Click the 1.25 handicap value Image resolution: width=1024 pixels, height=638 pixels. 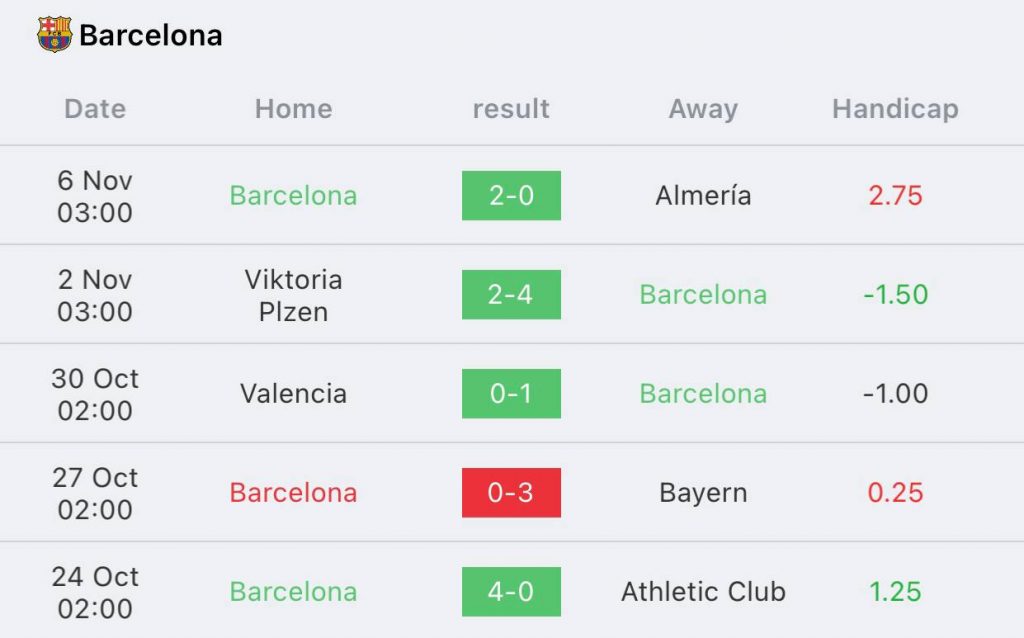[895, 592]
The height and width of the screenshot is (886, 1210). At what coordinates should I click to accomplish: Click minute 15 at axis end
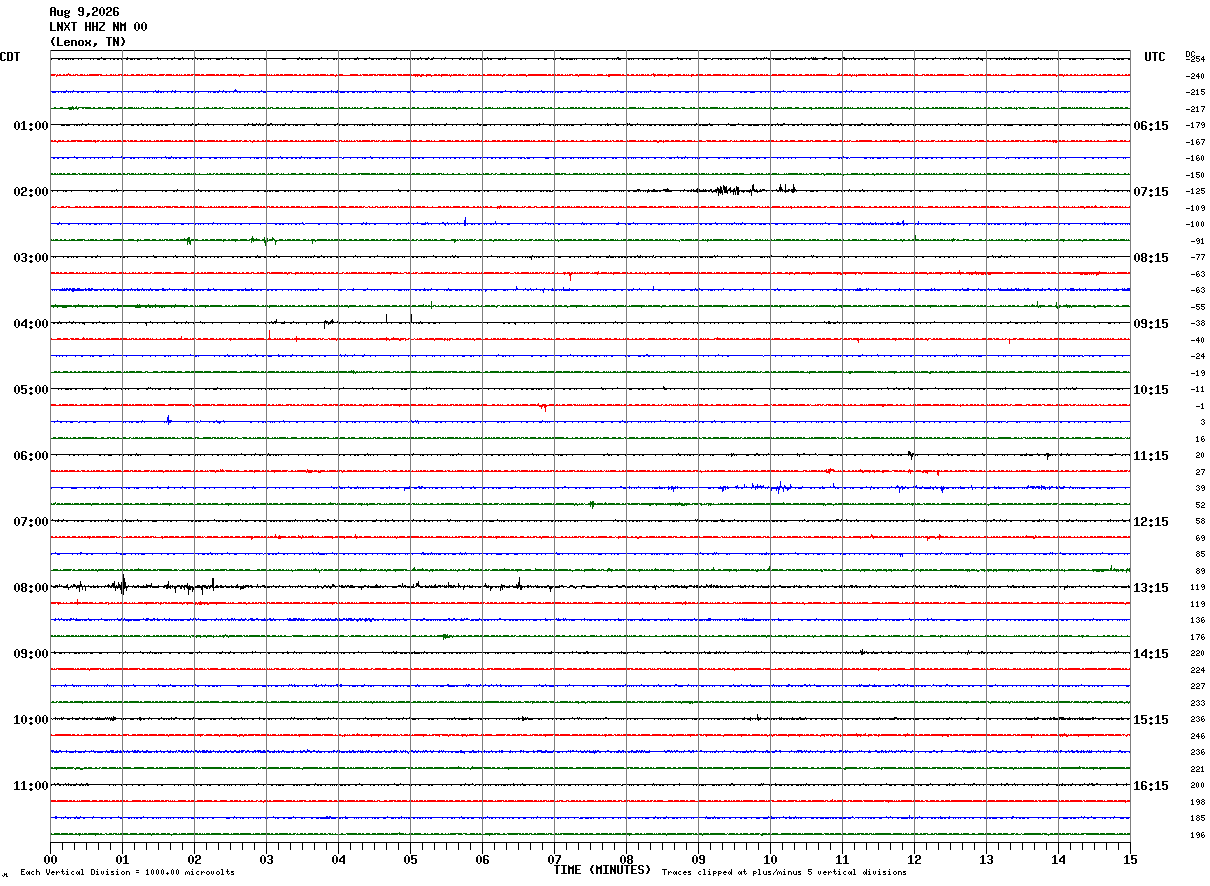(1130, 859)
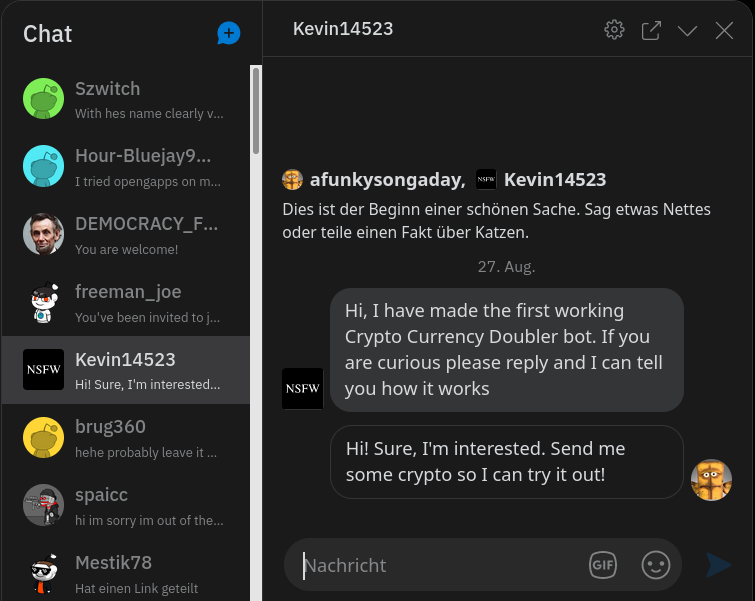
Task: Select the brug360 conversation
Action: [126, 438]
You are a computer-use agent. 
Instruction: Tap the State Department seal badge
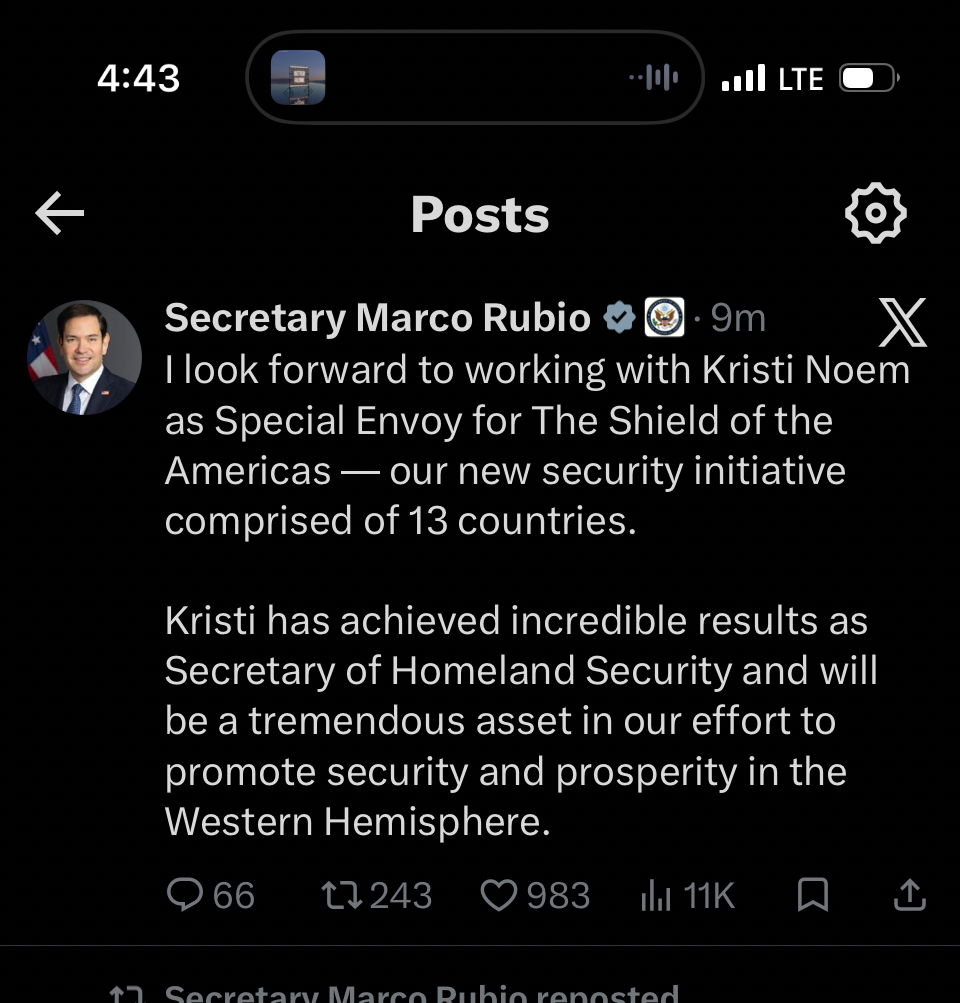(664, 318)
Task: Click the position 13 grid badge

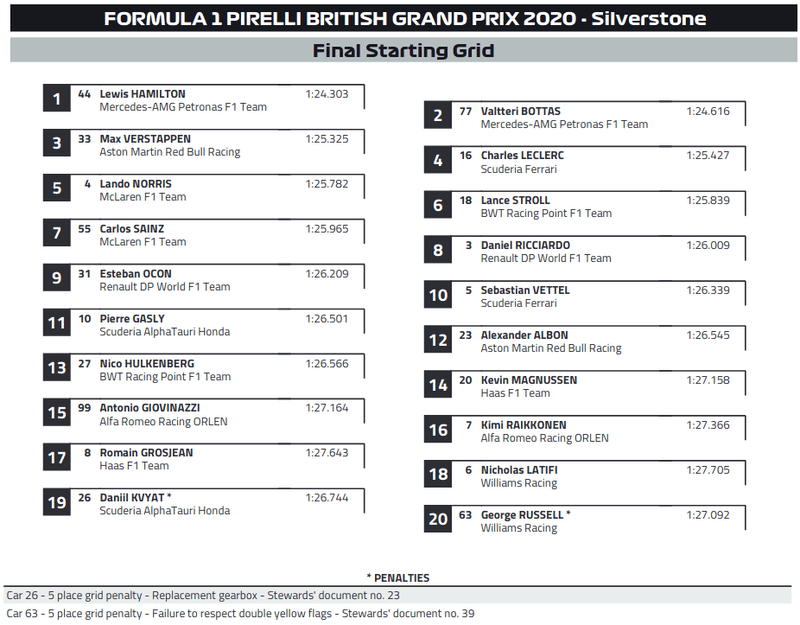Action: 57,368
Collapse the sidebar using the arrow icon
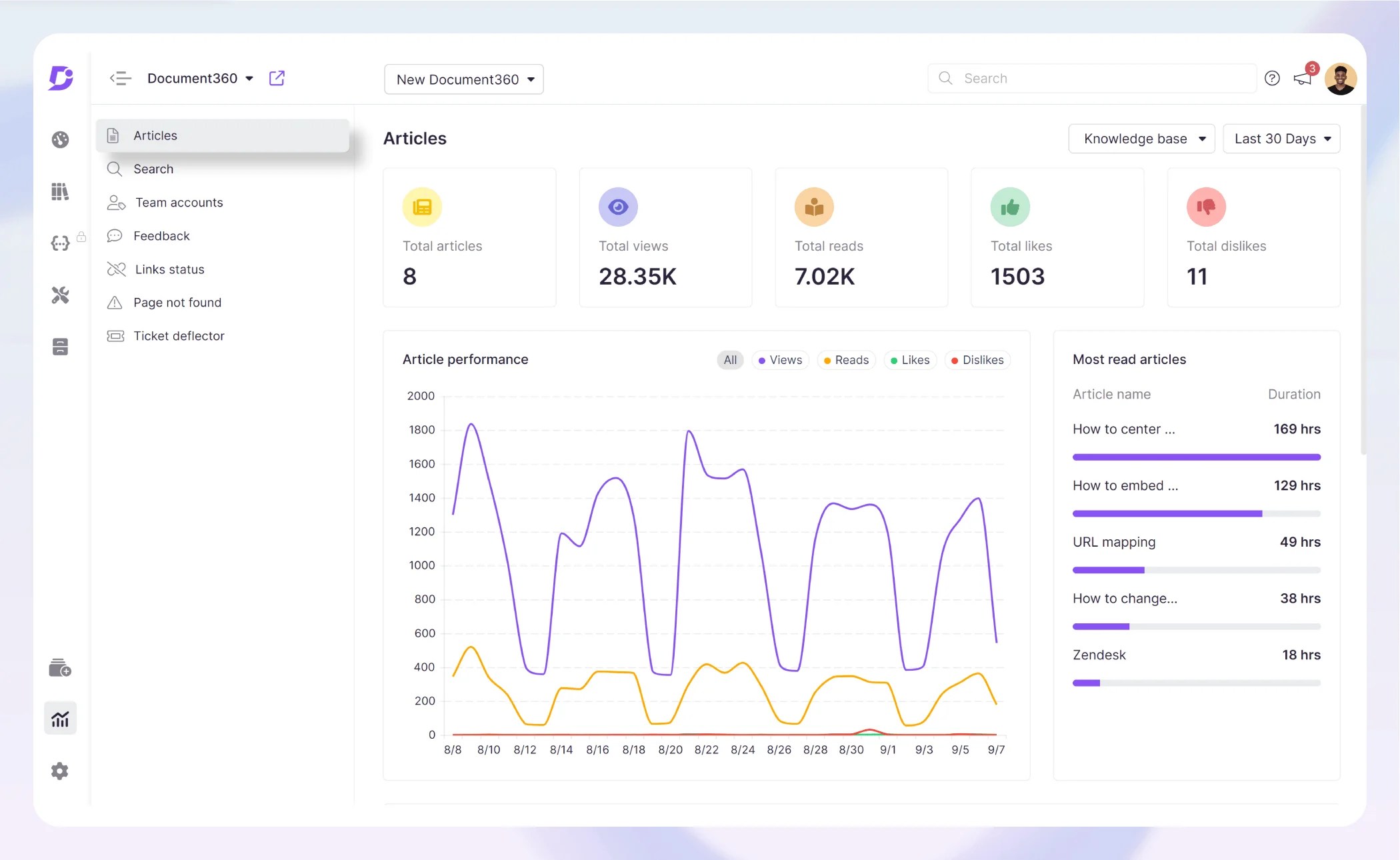Viewport: 1400px width, 860px height. pyautogui.click(x=120, y=78)
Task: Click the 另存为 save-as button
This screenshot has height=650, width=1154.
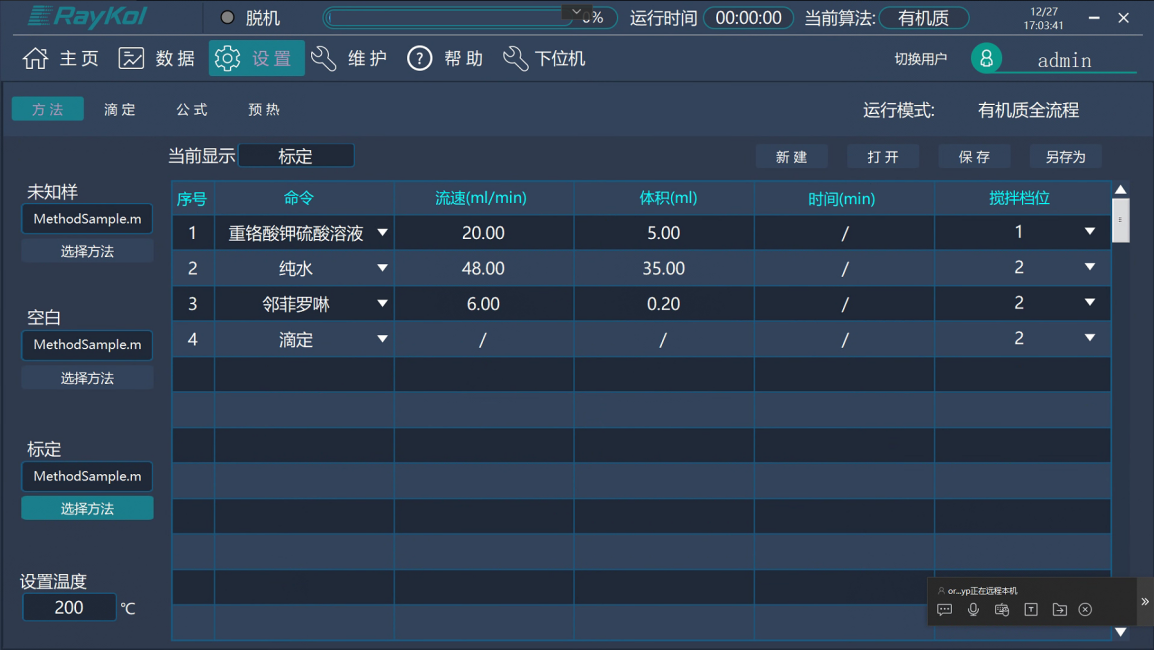Action: click(1066, 157)
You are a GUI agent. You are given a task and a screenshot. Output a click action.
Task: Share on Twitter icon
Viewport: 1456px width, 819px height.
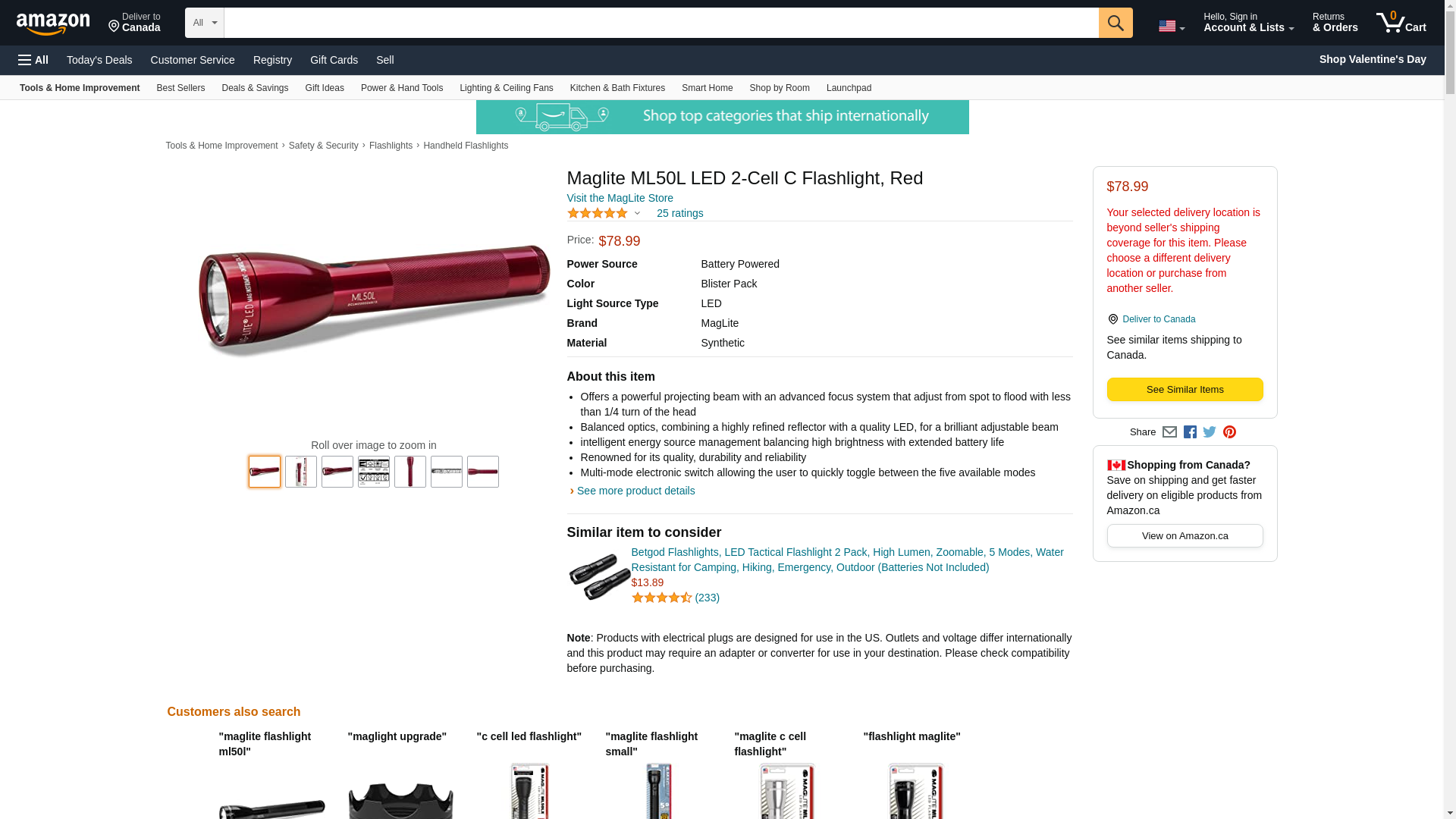click(x=1210, y=432)
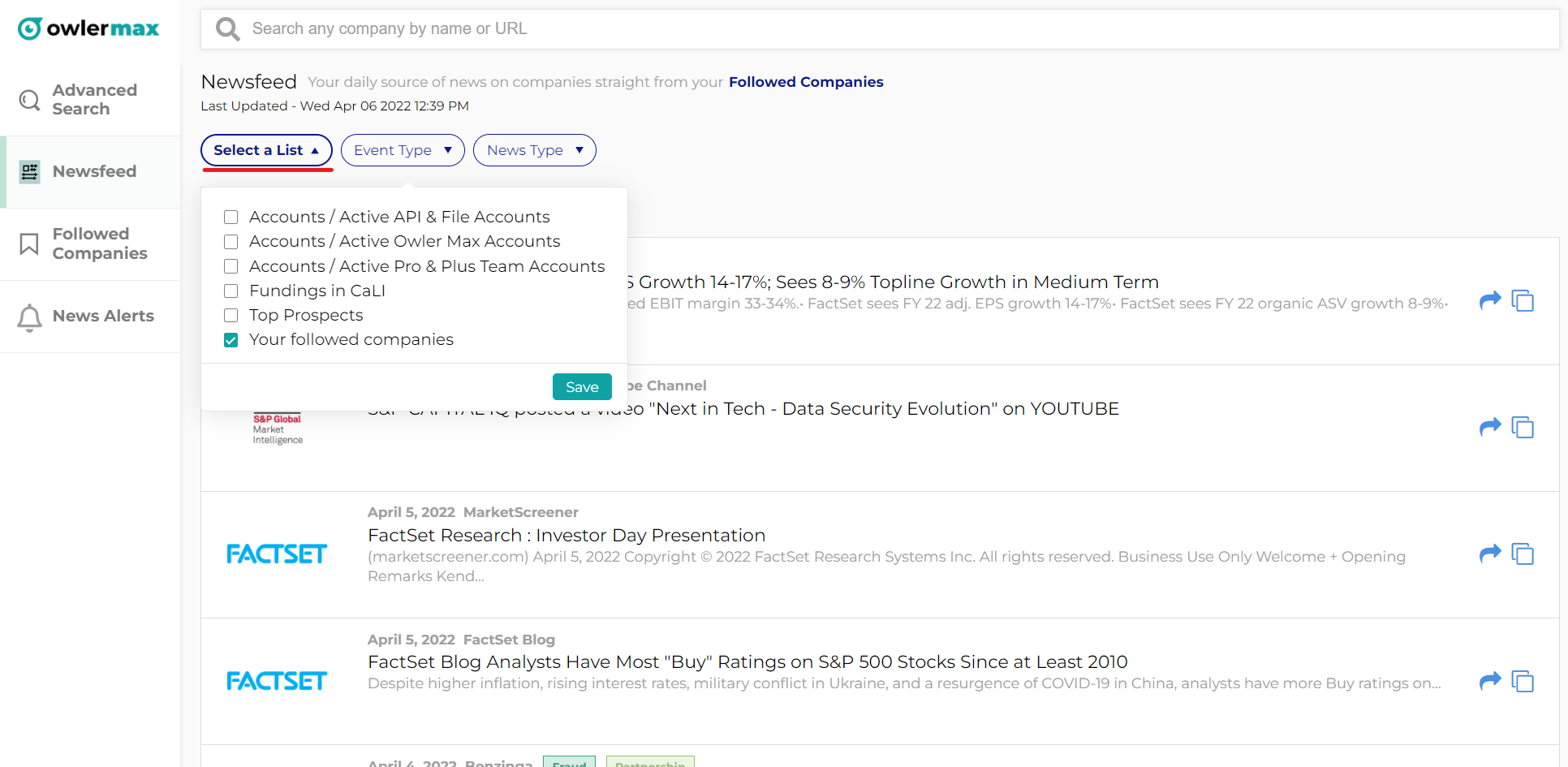The width and height of the screenshot is (1568, 767).
Task: Copy the S&P Capital IQ YouTube article
Action: (1523, 427)
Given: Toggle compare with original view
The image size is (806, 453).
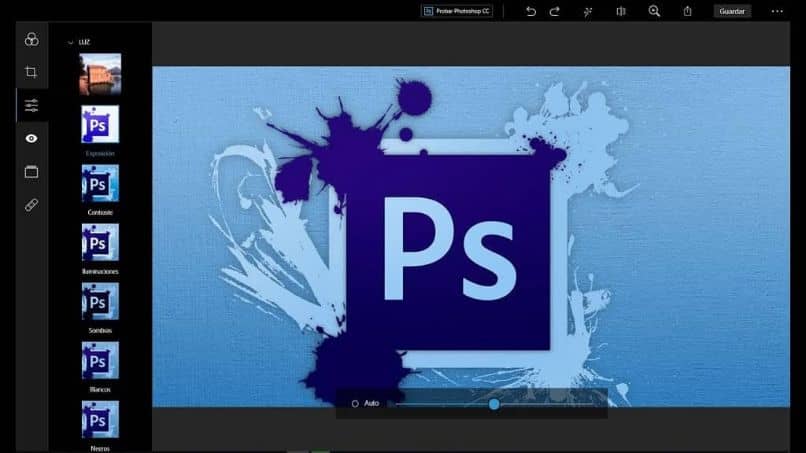Looking at the screenshot, I should pyautogui.click(x=621, y=11).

## The request
Can you arrange the data from the line with "Task: Click the position 13 grid badge" to the line with "Action: click(1066, 157)" as a two-column CSV headed instruction and response? Give one row per entry, put each field in quotes with line breaks turned into spaces, and leave out the pictures.

## Response to this exercise
instruction,response
"Task: Click the position 13 grid badge","Action: 57,368"
"Collapse the sidebar using the arrow icon","Viewport: 1400px width, 860px height. pyautogui.click(x=120, y=78)"
"Task: Click the 另存为 save-as button This screenshot has height=650, width=1154.","Action: click(1066, 157)"